>> Start

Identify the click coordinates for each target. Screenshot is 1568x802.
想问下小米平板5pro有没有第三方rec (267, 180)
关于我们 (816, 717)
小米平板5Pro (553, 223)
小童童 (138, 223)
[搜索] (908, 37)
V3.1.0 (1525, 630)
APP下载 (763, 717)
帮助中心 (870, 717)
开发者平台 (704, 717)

>> End

* **REQUEST**: Quote the entire listing above line by line, changing nothing.

* **TASK OUTPUT**:
Identify the click coordinates for each target. Screenshot is 1568x802.
想问下小米平板5pro有没有第三方rec (267, 180)
关于我们 (816, 717)
小米平板5Pro (553, 223)
小童童 (138, 223)
[搜索] (908, 37)
V3.1.0 (1525, 630)
APP下载 (763, 717)
帮助中心 (870, 717)
开发者平台 (704, 717)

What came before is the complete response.